Это он скромничал, насчет уюта-то. Дом замечательного бригадира был устроен самым разумным и приятным для проживания манером. Мебель простая, без затей, но тщательно продуманная в видах удобства: спинки стульев и кресел вырезаны в обхват спины, чтоб покойней сиделось; на широких подоконниках турецкие подушки — вот, поди, славно почитывать там хорошую книжку и любоваться парком; полы покрыты дорожками деревенского тканья — и не скользко, и ступать мягко.
Но больше всего Митридата, конечно, заинтересовали полезные приборы, имевшиеся чуть не в каждой комнате. Были тут барометры с термометрами, обращенные на обе стороны дома, и подзорные трубы для лицезрения окрестностей, и буссоль с астролябией, а лучше всего оказалось в библиотеке. Что книг-то! Тысячи! Вот где провести бы годик-другой!
На стенах три портрета старинных людей: один в круглой шапочке и с длинными прямыми волосами, молодой, двое других — в плоских, именуемых беретами, возрастом постарше.
— Это у тебя Пико де ла Мирандола, контино моденский, — покивал Фондорин, признав молодого. — Это преславный Кампанелла, а третий кто ж?

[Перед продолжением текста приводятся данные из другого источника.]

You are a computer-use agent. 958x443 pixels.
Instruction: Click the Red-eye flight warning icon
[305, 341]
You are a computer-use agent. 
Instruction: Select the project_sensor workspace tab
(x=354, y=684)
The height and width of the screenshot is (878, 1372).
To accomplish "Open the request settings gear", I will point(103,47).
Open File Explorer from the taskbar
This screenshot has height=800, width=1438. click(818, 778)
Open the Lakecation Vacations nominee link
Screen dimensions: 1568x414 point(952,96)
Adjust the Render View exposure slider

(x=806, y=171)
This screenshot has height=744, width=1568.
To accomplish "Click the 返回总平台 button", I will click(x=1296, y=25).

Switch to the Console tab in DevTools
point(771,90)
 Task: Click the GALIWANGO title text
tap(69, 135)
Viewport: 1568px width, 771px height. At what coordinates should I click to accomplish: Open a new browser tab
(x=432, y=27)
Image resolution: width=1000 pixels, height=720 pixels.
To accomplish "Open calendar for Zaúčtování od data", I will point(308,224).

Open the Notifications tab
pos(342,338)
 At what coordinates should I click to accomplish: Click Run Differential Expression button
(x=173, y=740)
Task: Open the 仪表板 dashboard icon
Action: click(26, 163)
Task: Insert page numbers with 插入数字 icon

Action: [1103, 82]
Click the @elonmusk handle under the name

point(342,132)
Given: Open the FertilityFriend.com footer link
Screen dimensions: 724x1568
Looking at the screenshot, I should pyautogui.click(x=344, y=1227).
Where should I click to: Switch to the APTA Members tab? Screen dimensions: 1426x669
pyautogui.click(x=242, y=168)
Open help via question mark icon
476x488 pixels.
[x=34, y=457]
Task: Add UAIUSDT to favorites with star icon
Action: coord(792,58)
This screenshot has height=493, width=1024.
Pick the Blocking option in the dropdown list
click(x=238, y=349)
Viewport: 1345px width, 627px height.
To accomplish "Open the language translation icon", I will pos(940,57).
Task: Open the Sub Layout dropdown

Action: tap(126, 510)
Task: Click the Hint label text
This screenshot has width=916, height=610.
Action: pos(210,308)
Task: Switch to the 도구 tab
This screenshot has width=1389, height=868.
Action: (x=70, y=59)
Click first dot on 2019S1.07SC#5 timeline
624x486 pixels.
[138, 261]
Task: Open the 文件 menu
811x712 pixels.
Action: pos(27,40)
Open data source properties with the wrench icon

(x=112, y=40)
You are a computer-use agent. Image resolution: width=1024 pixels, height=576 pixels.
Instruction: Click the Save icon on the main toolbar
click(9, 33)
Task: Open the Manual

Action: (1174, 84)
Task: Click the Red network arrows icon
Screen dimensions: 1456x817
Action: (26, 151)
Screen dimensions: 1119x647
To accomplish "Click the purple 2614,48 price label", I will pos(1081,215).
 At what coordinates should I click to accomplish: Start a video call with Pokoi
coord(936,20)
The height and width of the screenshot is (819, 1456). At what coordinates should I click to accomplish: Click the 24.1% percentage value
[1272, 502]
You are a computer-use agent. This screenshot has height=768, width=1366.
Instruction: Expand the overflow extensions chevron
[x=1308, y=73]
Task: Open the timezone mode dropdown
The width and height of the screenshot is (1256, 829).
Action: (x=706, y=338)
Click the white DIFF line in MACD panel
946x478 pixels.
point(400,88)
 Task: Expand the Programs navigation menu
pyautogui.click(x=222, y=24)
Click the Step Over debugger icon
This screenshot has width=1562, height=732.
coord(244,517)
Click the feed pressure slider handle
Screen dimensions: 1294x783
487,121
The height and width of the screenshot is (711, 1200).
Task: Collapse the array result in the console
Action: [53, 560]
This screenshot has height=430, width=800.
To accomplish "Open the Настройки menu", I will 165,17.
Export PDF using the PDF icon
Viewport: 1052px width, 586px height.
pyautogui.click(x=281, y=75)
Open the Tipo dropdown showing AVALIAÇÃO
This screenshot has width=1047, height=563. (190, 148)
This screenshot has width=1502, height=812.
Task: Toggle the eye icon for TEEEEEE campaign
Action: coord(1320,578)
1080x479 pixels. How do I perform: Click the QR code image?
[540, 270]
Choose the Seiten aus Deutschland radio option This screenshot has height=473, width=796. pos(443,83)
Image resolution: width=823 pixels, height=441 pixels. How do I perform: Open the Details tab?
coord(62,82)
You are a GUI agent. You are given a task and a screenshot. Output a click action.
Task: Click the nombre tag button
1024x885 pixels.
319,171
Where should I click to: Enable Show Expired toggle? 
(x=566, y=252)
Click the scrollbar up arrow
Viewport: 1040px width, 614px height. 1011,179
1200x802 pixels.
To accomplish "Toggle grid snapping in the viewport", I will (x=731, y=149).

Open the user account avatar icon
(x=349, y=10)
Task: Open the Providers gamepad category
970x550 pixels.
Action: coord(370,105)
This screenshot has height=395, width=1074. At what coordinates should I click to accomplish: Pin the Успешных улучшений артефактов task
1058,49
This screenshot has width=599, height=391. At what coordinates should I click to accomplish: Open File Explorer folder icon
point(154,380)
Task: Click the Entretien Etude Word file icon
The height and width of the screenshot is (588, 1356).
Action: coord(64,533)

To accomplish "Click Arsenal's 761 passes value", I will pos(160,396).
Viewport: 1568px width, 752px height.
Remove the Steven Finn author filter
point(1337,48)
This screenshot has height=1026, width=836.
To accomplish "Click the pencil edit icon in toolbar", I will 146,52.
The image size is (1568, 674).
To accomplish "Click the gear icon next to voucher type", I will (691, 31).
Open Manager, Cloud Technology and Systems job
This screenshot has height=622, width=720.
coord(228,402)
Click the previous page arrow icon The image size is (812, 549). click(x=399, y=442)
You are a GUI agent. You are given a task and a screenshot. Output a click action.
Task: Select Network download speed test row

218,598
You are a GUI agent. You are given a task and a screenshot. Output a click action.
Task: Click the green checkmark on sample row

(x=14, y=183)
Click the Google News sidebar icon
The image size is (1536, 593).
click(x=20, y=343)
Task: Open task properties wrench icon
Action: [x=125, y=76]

— Великий английский муж Фома Мор, в честь которого я назвал единственного сына и наследника. Портрет писан художником не с известной гравюры, а по моим сугубым указаниям, вот ты и не узнал.
— Отменная Троица, лучше всякого иконостаса, — одобрил Данила и оборотился к Стеклянному кубу, в котором стояла черная трубка на хитрой подставке. — А это что? Неужто диоптрический микроскоп?
— Он самый, — гордо подтвердил Любавин. — Самоновейший, с ахроматическим окуляром. В простой капле воды обнаруживает целый населенный мир. Выписан мною из Нюрнберга за две тысячи рублей.
Митя затрепетал. Читал о чудо-микроскопе, много сильнейшем против прежних, давно мечтал при его посредстве заглянуть в малые вселенные, обретающиеся внутри элементов. Была у него собственная гипотеза, нуждавшаяся в опытном подтверждении: что физическая природа не имеет границ, однако же ее просторы не линейны, а слоисты — бесконечно малы в одном направлении и бесконечно велики в другом.
— Милостивый государь, а не дозволите ли заглянуть в этот инструмент? — не выдержал он.